Congress steps up push for global cyber laws

Capitol Hill is increasingly concerned about the lack of international laws governing cyber war.

In the last week, a bipartisan group of lawmakers sent the State Department a letter urging greater attention to the issue and one House leader introduced a bill that would require the department to produce a comprehensive cyberspace strategy.

{mosads}The letter and bill could actually lead to action. The Senate’s recently-passed cybersecurity bill included a companion amendment to the House bill that would mandate a cyberspace strategy from the State Department.

The much-discussed hacks last year on Sony Pictures Entertainment, blamed on North Korea, forced Congress and the government to confront a number of tough questions: How do you classify different types of cyberattacks? How and when should the government respond?

The lack of a playbook in these scenarios quickly became a common topic on Capitol Hill.

The catastrophic intrusions at the Office of Personnel Management (OPM) this summer, which exposed over 20 million federal workers’ most sensitive information, only got more lawmakers talking about the issue.
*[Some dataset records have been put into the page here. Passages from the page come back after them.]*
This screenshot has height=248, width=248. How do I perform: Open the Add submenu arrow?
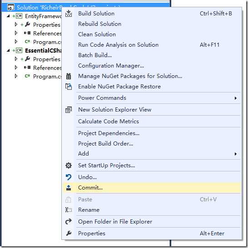[x=236, y=154]
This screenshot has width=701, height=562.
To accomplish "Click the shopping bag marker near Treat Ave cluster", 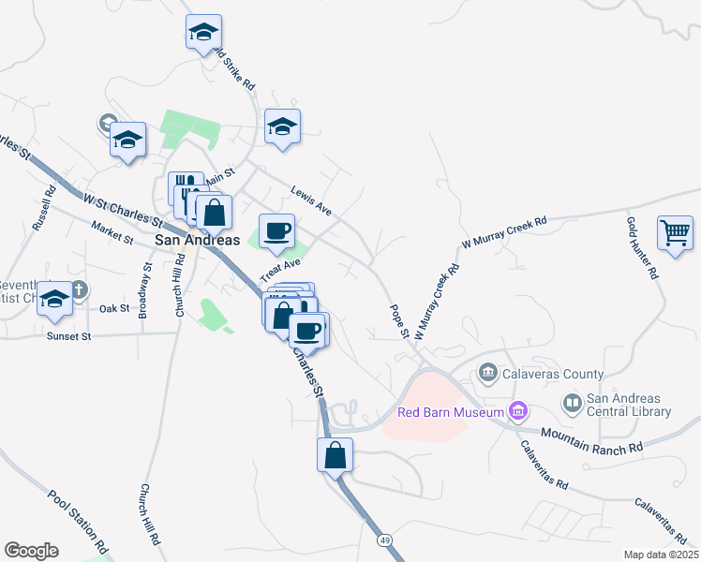I will 282,316.
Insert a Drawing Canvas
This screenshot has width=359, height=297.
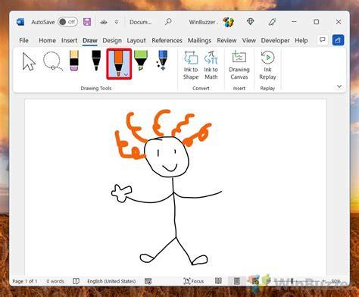[x=239, y=65]
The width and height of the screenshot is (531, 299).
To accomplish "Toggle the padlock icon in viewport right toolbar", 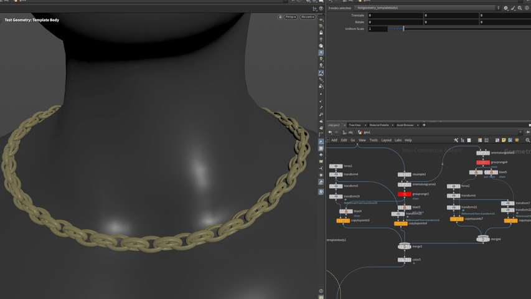I will 321,32.
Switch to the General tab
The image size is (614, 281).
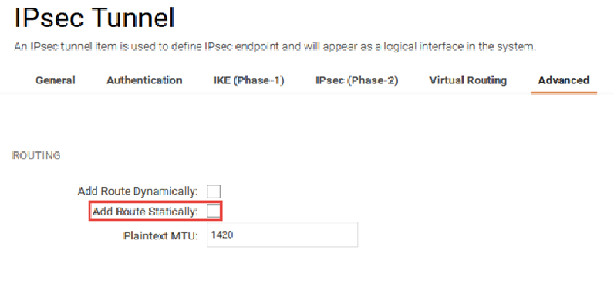pyautogui.click(x=56, y=80)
It’s believed Chinese cyber spies were behind the OPM hit, thought to be the largest government data breach of all time.

Now, lawmakers are stepping up the pressure on the administration.
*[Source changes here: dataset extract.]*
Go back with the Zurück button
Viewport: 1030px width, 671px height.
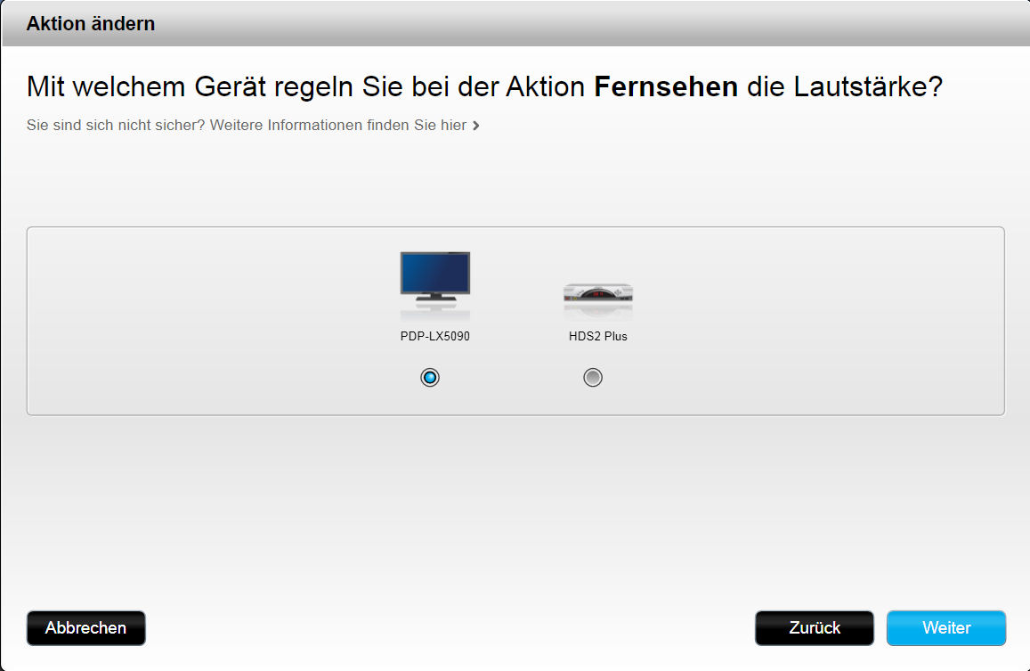coord(814,628)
House Homeland Security Committee Chairman Michael McCaul (R-Texas) last week introduced the International Cyber Policy Act. The bill would mandate a publicly-available State Department strategy on international cyberspace policy.

The measure mirrors a clause that Sens. Cory Gardner (R-Colo.) and Ben Cardin (D-Md.) were able to get into a major Senate cybersecurity bill, the so-called Cybersecurity Information Sharing Act (CISA), which passed in October by a wide margin.

CISA encourages businesses to share more data on hacking threats with the government. It’s expected to head to President Obama’s desk after being conferenced with two companion House bills that passed in April.

Lawmakers further pressed the State Department on the same issue later last week, in a letter from the top-ranking members of the House Subcommittee on the National Security Agency (NSA) and Cybersecurity, Chairman Lynn Westmoreland (R-Ga.) and ranking member Jim Himes (D-Conn.).

“Nonproliferation agreements were negotiated to curtail the exponential growth of nuclear weaponry during the second half of the 20th Century. Now is the time for the international community to seriously respond again with a binding set of international rules for cyberwarfare: an E-Neva Convention,” said the letter, referencing the long-standing Geneva Convention treaties laying out the rules of war.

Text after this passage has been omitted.